Futbolun hayatınızı ona adamaya değer bir şey olup olmadığını sorguladınız mı?
-Hayattaki en önemli şeyin kendinize bir hedef koyup ona ulaşmak olduğuna karar verdim. Hepimizin içinde bir işe yaramak, belli yeteneklere sahip olmak ve bunu gösterebilmek arzusu vardır. Benim için üst seviye spor güzel bir ders. Hayatta başarılı olmak istiyorsanız bu sizin için büyük bir anlam taşıdığı içindir. İnsanları yaptığınız işte iyi olduğunua ikna etmeye çalışırsınız. Arsenal antrenörü olarak bir maç kaybettiğinizde kendinizi yitik hissedersniz fakat diğer taraftan diğer takım taraftaları da iyi bir hafta geçirecek. O yüzden bize gol attıktan sonra sevinen West Ham antrenörüyle tartıştım. Japondaya’da sumo güreşi seyrederken öğrendiğin şey şu: Güreş bittiğinde asla kimin kaybettiğini anlamanız mümkün değil, çünkü kaybedeni utandırmamak için hislerini dışa vurmuyorlar.

Çocukluğunuzda da hep çalışkanmışsınız. Tatil döneminde İngilice öğrenmeye gidiyormuşsunuz...
-Uluslararası bir hayat yaşamak istiyordum bunu içinde İngilice öğrenmenin şart olduğunu düşündüm. Fransızdım ama yoğun bir Alman etkisiyle. Savaştan hemen sonra doğduğum için bize Almanlar’dan nefret etmemiz öğretildi fakat bu bende tam tersine merak uyandırdı. Almanlar’ı gördüğümde bizden pek bir farkları olmadığını gördüm. Bir kez komünist sistemi merak ettiğim için yaz tatilinde Macaristan’a gitmiştim.

Siyasete de atılabilirdiniz..
-Evet, siyasete atılabilirdim. Antrenörlük ve politika arasında benzerlikler var. En büyük tecrübe size kendi tabiatınızı kontrol altında tutmayı öğretiyor. Siyasette mesele, televizyonda sinirlerine yenik düşen tartışmayı kaybeder. Eğitiminize baktığınız zaman meselenin korku olduğunu görürsünüz. Başarılı olamama korkusu. İnsaları ya da kendinizi hayal kırıklığına uğratma korkusu. Basın toplantıları da hep korkular hakkındadır: “ Kaybederseniz ne olacak?”...hep esas mevzu korku.

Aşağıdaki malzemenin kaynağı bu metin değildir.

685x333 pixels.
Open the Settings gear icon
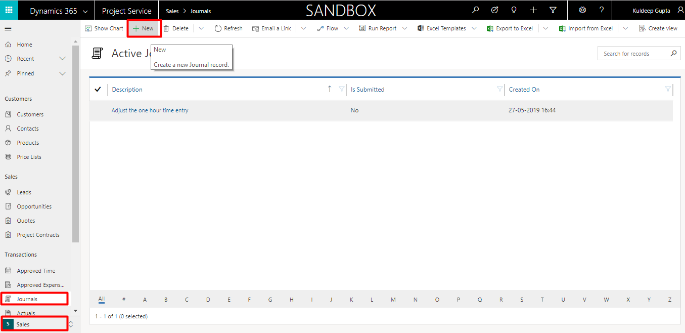pos(582,11)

İşler iyi gitmediğinde altından nasıl kalkıyorsunuz?
-Bu sorunların beyninizin derinliklerinde yer etmesine izin verdiğinizde, o korkular tarafından yönetilmeye başlıyorsunuz ve bu sizi sürekli olarak aşağı çekiyor. Antrenörlük herkesin sizi aşağı çekmeye çalıştığı bir iş. O yüzden insanın kendini tanıması çok önemli.